WE ARE  living through history and I am glad to be out there talking and singing about it. It helps me let off steam.

Last Friday week I enjoyed a storming night with my band and my best mate Steve Drewett’s band, radical punks Newtown Neurotics, at the Dublin Castle. Then, after a trip to Selhurst Park to see the Seagulls’ first double over our rivals Crystal Palace since 1984, it was up to Nottingham for a celebration of the history and music of Rock Against Racism (RAR), brilliantly organised by Sonia Long.

RAR needs to be relaunched as soon as possible: it breaks my heart to say this, but it is needed now as much as 40 years ago.

After a Sunday afternoon gig in Derby with fellow football poet in residence, Derby County’s Jamie Thrasivoulou, it was home to raise a wad of cash at a fundraiser for Eastbourne Labour Party and write more of my regular Facebook observations on these momentous times, visit if you care to take a look.  

I also wrote this new song which was debuted last Thursday at the Music and History event at Queen Mary College in London. It features a new addition to my early-music instrument collection, a Wurstfagott, or sausage bassoon, recently renovated by Barry at the Early Music Shop. Yes, for the first time I played my sausage bassoon on stage. No sniggers at the back, please.

If the human race survives – and I hope we do, most of us are quite nice really — this period will be studied for centuries, and our politicians and priorities will be scorned by historians aplenty. We have to go back a long way to find a parliamentary episode which was equally chaotic — not quite back to the bare bones of history but back to the Barebones Parliament of 1653 during the Commonwealth of England.  

It’s quite spooky that quite by coincidence I chose the last two years to fulfil my lifelong ambition to combine early music with punk and write and record my album Restoration Tragedy about this monarchless and radical period immediately following the civil war. There really are so many parallels.

If you think Mr Barebone had an odd name just wait until you see what his son was called …
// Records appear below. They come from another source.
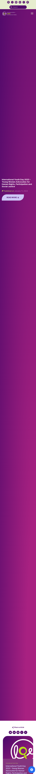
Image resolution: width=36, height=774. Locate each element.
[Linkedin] (27, 2)
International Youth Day (12, 763)
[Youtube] (20, 2)
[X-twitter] (12, 2)
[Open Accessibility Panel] (31, 769)
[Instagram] (24, 2)
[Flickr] (16, 2)
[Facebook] (8, 2)
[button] (32, 13)
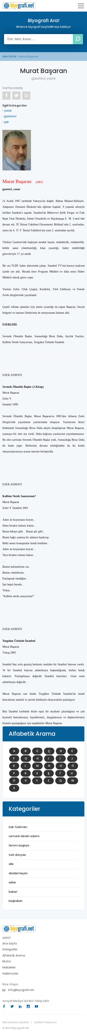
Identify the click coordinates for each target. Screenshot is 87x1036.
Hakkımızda (10, 974)
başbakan (15, 901)
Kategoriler (10, 949)
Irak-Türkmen (18, 827)
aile (11, 864)
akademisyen (18, 873)
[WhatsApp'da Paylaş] (26, 96)
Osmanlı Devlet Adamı (24, 836)
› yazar (7, 111)
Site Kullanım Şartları (15, 1022)
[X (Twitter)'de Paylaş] (16, 96)
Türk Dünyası (17, 855)
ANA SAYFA (9, 56)
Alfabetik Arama (13, 955)
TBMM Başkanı (19, 845)
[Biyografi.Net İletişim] (18, 928)
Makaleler (9, 967)
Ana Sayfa (9, 944)
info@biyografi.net (20, 990)
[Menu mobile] (81, 7)
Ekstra (6, 961)
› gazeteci (9, 116)
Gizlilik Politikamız (45, 1022)
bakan (13, 892)
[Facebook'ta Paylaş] (6, 96)
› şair (5, 122)
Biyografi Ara (18, 5)
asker (12, 882)
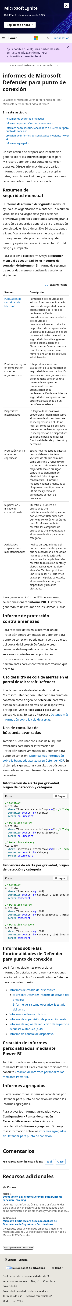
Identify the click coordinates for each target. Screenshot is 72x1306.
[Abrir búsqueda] (48, 38)
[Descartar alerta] (66, 5)
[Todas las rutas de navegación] (6, 65)
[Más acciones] (66, 65)
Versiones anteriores (15, 1281)
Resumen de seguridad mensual (25, 118)
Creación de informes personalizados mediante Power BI (37, 137)
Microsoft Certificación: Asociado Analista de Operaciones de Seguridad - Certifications (30, 1222)
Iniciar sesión (61, 38)
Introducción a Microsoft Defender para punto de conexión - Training (32, 1198)
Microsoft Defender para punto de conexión (34, 65)
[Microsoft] (36, 38)
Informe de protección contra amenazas (29, 123)
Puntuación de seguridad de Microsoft (12, 302)
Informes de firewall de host (28, 1014)
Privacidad (9, 1286)
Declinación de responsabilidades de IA (26, 1276)
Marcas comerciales (38, 1296)
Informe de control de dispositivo (31, 1034)
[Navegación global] (3, 38)
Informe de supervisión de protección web (37, 1019)
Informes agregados (18, 143)
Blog (33, 1281)
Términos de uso (12, 1296)
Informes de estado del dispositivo (32, 990)
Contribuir (49, 1281)
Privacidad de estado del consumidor (24, 1291)
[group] (36, 829)
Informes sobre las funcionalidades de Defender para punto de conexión (37, 129)
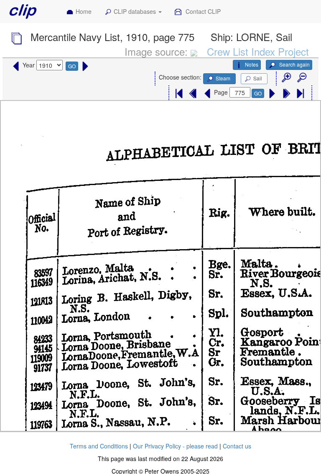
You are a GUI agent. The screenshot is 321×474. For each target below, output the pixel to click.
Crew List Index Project (258, 51)
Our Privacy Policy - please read (175, 446)
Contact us (237, 446)
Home (84, 11)
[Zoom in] (286, 78)
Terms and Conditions (99, 446)
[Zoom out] (301, 78)
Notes (251, 64)
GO (72, 66)
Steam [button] (223, 78)
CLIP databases (136, 11)
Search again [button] (294, 64)
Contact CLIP (202, 11)
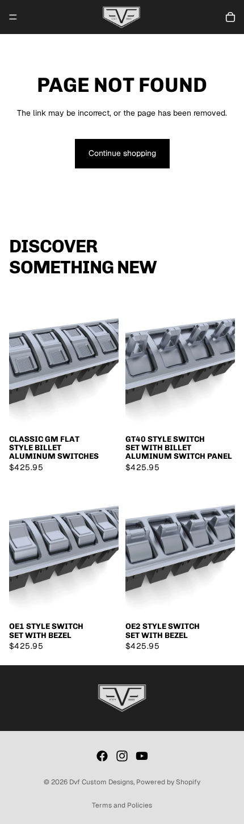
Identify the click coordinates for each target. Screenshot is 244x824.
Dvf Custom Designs (101, 782)
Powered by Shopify (168, 782)
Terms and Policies (122, 805)
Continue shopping (122, 153)
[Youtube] (142, 756)
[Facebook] (102, 756)
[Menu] (13, 17)
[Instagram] (122, 756)
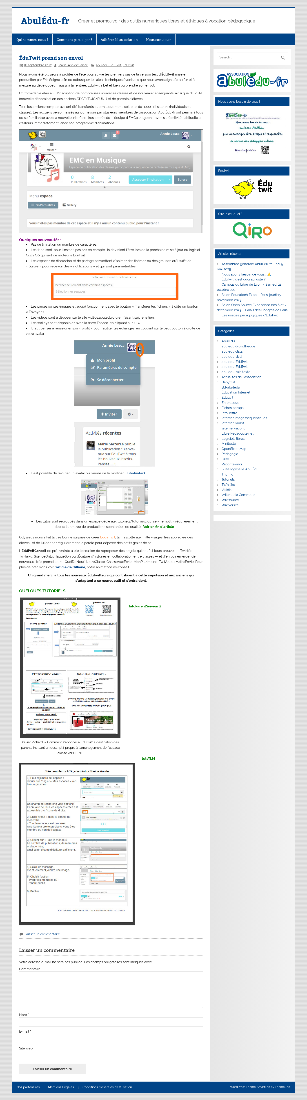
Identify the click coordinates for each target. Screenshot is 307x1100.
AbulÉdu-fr (45, 20)
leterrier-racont (233, 428)
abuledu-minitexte (236, 372)
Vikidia (226, 490)
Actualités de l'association (241, 377)
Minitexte (229, 444)
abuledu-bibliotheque (238, 346)
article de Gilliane (70, 567)
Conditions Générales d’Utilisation (107, 1087)
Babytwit (228, 382)
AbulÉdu (228, 341)
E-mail (25, 1031)
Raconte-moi (232, 464)
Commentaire (30, 969)
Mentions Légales (61, 1087)
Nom (24, 1015)
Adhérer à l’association (119, 40)
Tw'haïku (228, 485)
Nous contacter (158, 40)
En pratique (230, 403)
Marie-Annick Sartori (73, 65)
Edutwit (128, 65)
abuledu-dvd (232, 357)
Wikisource (230, 500)
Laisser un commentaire (42, 934)
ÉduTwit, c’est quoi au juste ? (243, 279)
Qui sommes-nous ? (32, 40)
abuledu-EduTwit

   Praise-God Barebone was a leather man
   Fifth Monarchist and republican
   Preaching in the streets about Jesus’ plan
   Nominee to the Parliament of Saints

   Cavaliers mocked him for his surname
   His merchant background and his Christian name
   Barebones Parliament was the nickname
   Which they gave to the Parliament of Saints

   Christ would soon return and the rich would pay
   Praise-God and his cohorts would pave the way
   With Harrison their leader they would soon hold sway
   Over all men in the Parliament of Saints

   But the Parliament of Saints, each one a sacred nominee
   Let down the poor Son of God quite incompetently
   Like Parliament during Brexit though not so longwindedly
   Just from July to December of 1653
   They argued and they squabbled and debated endlessly
   The same recurring issue, because unsurprisingly
   Fifth Monarchists could not persuade the gentry to agree
   That they should do away with tithes and their own property
   To save themselves from Jesus’ wrath, returning in glory...
   The gentry voted to dissolve the Barebones suddenly
   Made Cromwell Lord Protector, dictator and grandee
   And Praise-God got very, very, very, very angry...

   Praise-God saw Oliver die and Richard abdicate
   The Grandees feared Fifth Monarchists would seal their fate
   So they brought the ghastly Charles Two back as head of state
   And forgot about the Parliament of Saints

   Praise-God and his wife had a dreadful son
   If-Christ-Had-Not-Died-For-Thee-Thou-Had’st-Been-Damned Barebone –
   Yes that’s the one
   He invented house insurance after the Great Fire of London
   Economist and speculator, ripped off everyone
   It is even claimed that he invented capitalism by some —
   He would never have made the Parliament of Saints!